Representative organizations, such as trade unions or professional associations, are more powerful when they are able to demonstrate collective strength. This requires a number of things:
• A strong base, ideally with a representative in each workplace or team.
• Recruitment of as many staff as possible into membership.
• Commitment amongst the membership to the aims of the collective organization.
• Establishment of close social ties between members, activists, and officers.
• Active involvement in systems of internal democracy.
• Solidarity and respectful working relations between different representative organizations.
• Interests and connections to groups outside of the workplace who have an interest in healthcare work.
In any workplace, the membership density is the proportion of all staff eligible to be in a staff-side organization who actually are a member of one. However, many people do not see the immediate benefit of being in a union. To some extent, there is an effect where non-members can get some of the benefits of membership without paying subscription fees if the collective is fairly successful locally or nationally. Ultimately, however, dilution of collective strength weakens everybody’s position.
The efforts of professional bodies and unions to become better organized in the UK health sector have been fairly successful in maintaining membership figures in the face of service cuts and job losses.
However, it is also recognized that the defence of UK health services needs to work with patients and the public. Engaging in alliances with members of the public and organized patient groups can help professional bodies and trade unions become mutually, cooperatively, and reciprocally involved in communities, rather than solely focused on workplace concerns.
Engaging the public in nursing and healthcare campaigns can also help the nursing profession by fostering understanding about nursing work.

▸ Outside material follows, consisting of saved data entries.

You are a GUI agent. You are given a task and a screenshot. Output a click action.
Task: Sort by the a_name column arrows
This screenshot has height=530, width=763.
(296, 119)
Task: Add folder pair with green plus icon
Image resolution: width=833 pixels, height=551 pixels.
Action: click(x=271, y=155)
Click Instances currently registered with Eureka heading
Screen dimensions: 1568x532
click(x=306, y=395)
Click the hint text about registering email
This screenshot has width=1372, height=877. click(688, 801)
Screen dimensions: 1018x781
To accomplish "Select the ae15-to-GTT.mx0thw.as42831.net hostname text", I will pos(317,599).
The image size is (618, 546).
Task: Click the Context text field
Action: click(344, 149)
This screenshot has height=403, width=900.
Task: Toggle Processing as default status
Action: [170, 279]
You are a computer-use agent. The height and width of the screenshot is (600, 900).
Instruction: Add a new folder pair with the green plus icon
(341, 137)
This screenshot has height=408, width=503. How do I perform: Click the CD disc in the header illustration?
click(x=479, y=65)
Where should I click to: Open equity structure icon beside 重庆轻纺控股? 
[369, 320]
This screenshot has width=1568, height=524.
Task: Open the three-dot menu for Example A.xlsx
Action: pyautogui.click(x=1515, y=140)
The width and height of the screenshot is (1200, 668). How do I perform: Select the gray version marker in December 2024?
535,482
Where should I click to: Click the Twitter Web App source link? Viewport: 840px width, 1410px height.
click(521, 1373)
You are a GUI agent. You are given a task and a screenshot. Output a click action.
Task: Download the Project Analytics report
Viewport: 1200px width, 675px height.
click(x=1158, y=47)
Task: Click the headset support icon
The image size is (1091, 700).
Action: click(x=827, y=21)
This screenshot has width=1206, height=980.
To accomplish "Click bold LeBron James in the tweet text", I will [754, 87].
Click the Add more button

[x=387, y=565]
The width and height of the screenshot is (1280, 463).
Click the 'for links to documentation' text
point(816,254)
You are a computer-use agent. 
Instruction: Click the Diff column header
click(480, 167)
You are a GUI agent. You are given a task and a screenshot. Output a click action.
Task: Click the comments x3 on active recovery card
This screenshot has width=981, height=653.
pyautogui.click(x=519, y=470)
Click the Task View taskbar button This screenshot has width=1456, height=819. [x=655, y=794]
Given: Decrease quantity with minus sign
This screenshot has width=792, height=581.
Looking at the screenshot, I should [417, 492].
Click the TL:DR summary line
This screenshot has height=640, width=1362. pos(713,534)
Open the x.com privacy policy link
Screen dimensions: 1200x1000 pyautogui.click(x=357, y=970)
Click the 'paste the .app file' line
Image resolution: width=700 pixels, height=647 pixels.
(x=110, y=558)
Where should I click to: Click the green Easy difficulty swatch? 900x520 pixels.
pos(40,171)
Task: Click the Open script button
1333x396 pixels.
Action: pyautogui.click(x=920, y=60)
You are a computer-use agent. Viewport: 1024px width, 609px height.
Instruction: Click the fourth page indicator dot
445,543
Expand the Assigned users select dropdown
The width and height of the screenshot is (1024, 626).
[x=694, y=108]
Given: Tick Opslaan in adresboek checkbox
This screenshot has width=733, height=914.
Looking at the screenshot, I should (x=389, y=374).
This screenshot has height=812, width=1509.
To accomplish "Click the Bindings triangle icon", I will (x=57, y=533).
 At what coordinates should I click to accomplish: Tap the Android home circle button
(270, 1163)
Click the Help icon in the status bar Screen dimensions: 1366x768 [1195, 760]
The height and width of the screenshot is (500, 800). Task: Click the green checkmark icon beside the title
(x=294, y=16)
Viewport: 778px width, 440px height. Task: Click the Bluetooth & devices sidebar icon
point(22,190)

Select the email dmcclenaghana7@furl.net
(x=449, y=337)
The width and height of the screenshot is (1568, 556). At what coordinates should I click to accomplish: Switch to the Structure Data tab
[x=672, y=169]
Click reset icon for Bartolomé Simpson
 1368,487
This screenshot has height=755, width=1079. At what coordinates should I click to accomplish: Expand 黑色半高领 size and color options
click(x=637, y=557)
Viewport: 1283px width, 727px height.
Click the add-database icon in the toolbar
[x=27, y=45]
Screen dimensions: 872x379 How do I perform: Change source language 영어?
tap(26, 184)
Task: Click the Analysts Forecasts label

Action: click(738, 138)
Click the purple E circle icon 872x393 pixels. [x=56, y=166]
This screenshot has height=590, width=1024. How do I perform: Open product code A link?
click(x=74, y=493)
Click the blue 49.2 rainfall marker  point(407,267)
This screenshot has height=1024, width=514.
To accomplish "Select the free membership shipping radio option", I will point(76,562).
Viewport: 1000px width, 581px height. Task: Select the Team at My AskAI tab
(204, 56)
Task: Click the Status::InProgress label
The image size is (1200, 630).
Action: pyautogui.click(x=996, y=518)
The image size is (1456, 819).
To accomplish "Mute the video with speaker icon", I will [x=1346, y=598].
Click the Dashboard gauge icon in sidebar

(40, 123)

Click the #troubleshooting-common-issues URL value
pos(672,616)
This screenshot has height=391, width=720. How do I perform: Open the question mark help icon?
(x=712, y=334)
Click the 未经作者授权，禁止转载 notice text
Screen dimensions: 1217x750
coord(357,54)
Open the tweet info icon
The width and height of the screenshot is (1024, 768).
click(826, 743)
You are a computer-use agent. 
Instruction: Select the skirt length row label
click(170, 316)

Greater understanding may make it less likely that individual nurses, or nursing in general, are blamed for apparent failures of care and compassion.
All of the various representative organizations open to nurse membership are organized democratically. Various local, regional, and national meetings and delegate conferences decide policy and strategic direction of the collective.
Important issues such as leadership and executive positions and key policy issues are often decided by full-membership postal ballots. UK employment law requires that votes for industrial action are delivered by independent postal ballot. All of this voting means that unions and professional associations are amongst the most democratic organizations in contemporary society. However, internal democracy can always be strengthened, largely by increasing the level of participation of the membership.
Although nursing collectives are democratically organized, it is perhaps surprising that the majority of healthcare workplaces are most often operated by hierarchical managerial command structures.
It is not outside the bounds of imagination that nurses, other healthcare workers, their collective organizations, patients, ex-patients, carers, and the public at large could find creative ways to have dialogue and deliberation that would actually help organize healthcare work and make service provider organizations more democratically accountable.
The desirability of more democratic involvement in organizational decisions and planning is also implicated in calls for more horizontal, distributed approaches to leadership. It may actually prove to be the case that democracy at work is most suited to public health services where the ultimate goals of high-quality care are not in dispute.